**EXTRAIT DU DOCUMENT:**
_ _ _
Si tous les ouvrages de la saison 24/25 n’ont pas la même densité chorale, deux au moins sont particulièrement chargés : Nabucco et Le Vaisseau Fantôme
Oui, totalement. Dans Nabucco, le Chœur est très présent sur scène, avec beaucoup de texte à apprendre. Dans Le Vaisseau Fantôme, il faut travailler sur la couleur de la langue germanique wagnérienne. Il faut aussi prévoir un effectif choral qui puisse se scinder en deux lorsqu’il doit caractériser d’un côté les marins vivants et ceux du vaisseau fantôme. En tant que chef de cette phalange, je dois également gérer l’instrument vocal, car, si les principaux solistes dans Nabucco sont en double cast, ce n’est pas le cas du Chœur qui va chanter l’œuvre neuf fois en quinze jours. Il est naturel qu’une certaine fatigue s’installe et je dois y être vigilant.
_ _ _
**TRAVAIL À FAIRE:**
Prolongez le texte sur le Chœur dans la saison 24/25 en reprenant après sa dernière phrase. La liste n'intervient pas dans ce travail.

**DONNÉES FOURNIES:**
_ _ _
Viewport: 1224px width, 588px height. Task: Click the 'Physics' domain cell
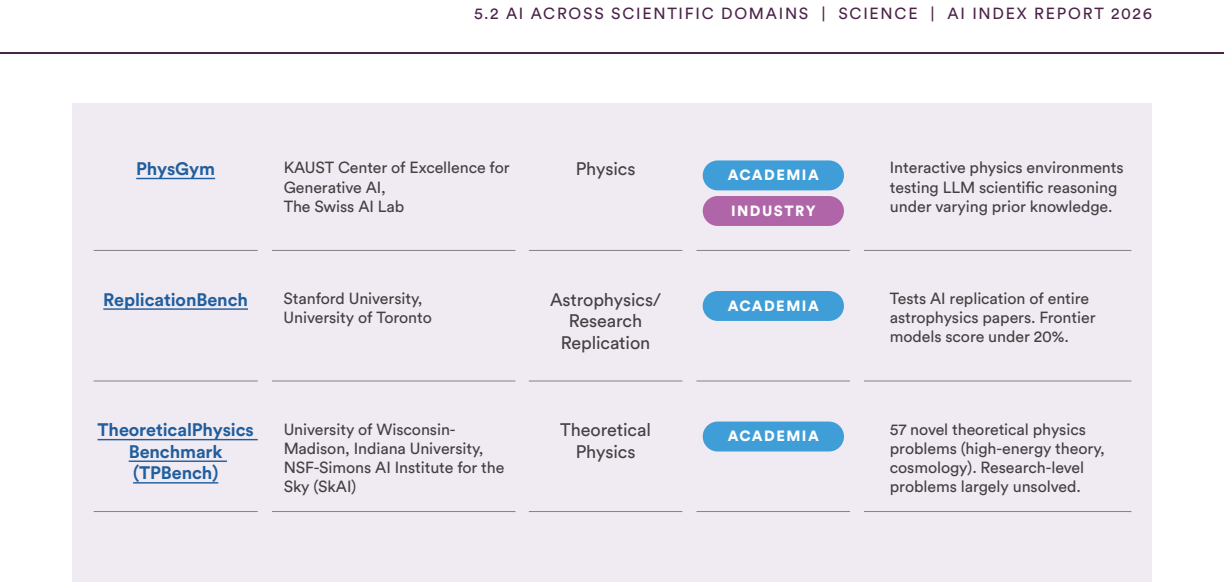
_ _ _
**RÉSULTAT OBTENU:**
Venons-en à Nabucco et à sa partition chorale qui semble faire du Chœur un personnage à part entière mais également un personnage essentiel de cet opéra. N’est-ce pas la grande révolution verdienne de ce milieu du 19e siècle lyrique, la mutation du Chœur décoratif ou de soutien à un statut de Chœur d’action ?
Effectivement, c’est à partir de Nabucco que nous rencontrons les grands chœurs des opéras de Verdi. Dans cet ouvrage, une partie du Chœur représente non pas une somme de personnages, mais l’unité d’un peuple, tout à la fois témoin et victime de la folie humaine. Ici le Chœur est, tour à tour, dominé ou dominant, cela se sent dans l’écriture de la partition. Il faut donc chercher au cas par cas une couleur et une dynamique différentes. Pour preuve de l’importance du Chœur dans cet opéra, c’est lui qui entame la partition dès le lever de rideau, c’est le peuple des Hébreux en totale panique fasse à l’attaque des Assyriens.
Parlez-nous de ce fameux « Va, pensiero »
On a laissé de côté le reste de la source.